• What you will do: Please carry on the Supreme Court opinion excerpt below from the point where it stops.
──────── Extract ────────
It is true that this statute can have no direct application here, because the present action was instituted long prior to its passage and after the trial court had decided the question of the jurisdiction of the Circuit Court. As the act of 1905 does not refer to cases pending at its passage, the question of jurisdiction depends upon the law as it was when the jurisdiction of the Circuit Court was invoked in this action. Nevertheless, that act throws some light on the meaning of the act of 1894, c. 280, for the protection of materialmen and laborers, and tends to sustain the view based on the latter act, namely, that in suits brought in the name of the Government for their benefit the United States is a real litigant, not a mere nominal party, and that of such suits, the Government being plaintiff therein, and having the legal right, the Circuit Court may take original cognizance without regard to the value of the matter in dispute. There are cases which take the opposite view, but the better view we think is the one expressed herein. The judgment is

Affirmed.

MR. JUSTICE BREWER dissents.

WESTERN TURF ASSOCIATION v. GREENBERG.

ERROR TO THE SUPREME COURT OF THE STATE OF CALIFORNIA.

No. 189. Submitted January 29, 1907.-Decided February 25, 1907.

Where defendant corporation in the court below questions the constitutionality of a state statute as an abridgment of its rights and immunities and as depriving it of its property without due process of law in violation of the Fourteenth Amendment, and the judgment sustains the validity of the statute, this court has jurisdiction to review the judgment on writ of error under § 709, Rev. Stat.

Argument for Plaintiff in Error.

204 U. S.

A corporation is not deemed a citizen within the clause of the Constitution of the United States protecting the privileges and immunities of citizens of the United States from being abridged or impaired by the law of a State; and the liberty guaranteed by the Fourteenth Amendment against deprivation without due process of law is that of natural, not artificial, persons.

A State may in the exercise of its police power regulate the admission of persons to places of amusement, and, upon terms of equal and exact justice, provide that persons holding tickets thereto shall be admitted if not under the influence of liquor, boisterous, or of lewd character, and such a statute does not deprive the owners of such places of their property without due process of law; so held as to California statute. 148 California, 126, affirmed.
──────── Source material ────────
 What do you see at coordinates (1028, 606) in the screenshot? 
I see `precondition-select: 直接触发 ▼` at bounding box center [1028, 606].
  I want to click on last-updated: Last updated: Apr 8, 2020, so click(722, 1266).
────────
• Answer:
THE facts are stated in the opinion.

Mr. William S. Goodfellow, for plaintiff in error, submitted: The reason for excluding the defendant in error from the grounds was that he insisted upon publishing a newspaper called a racing chart or form chart, whereas the association had sold the exclusive privilege so to do to other persons. The association had the right to make such a contract, perhaps for the protection of the public, and for the reputation of its own grounds; as also for the profits to be directly derived from the contract.

Apart from this special statute, a ticket of admission to a place of amusement is, and always has been, merely a license. The authorities to this effect were cited in the former case, and the Supreme Court of California held in conformity with them. But if this statute be valid it is no longer possible for two persons to contract for the issuance of a license to a place of amusement. This statute also makes it a penal offense, 140 California, 364, for a person who has made a civil contract to violate it. It is understood that every person has that right, of course holding himself responsible in damages.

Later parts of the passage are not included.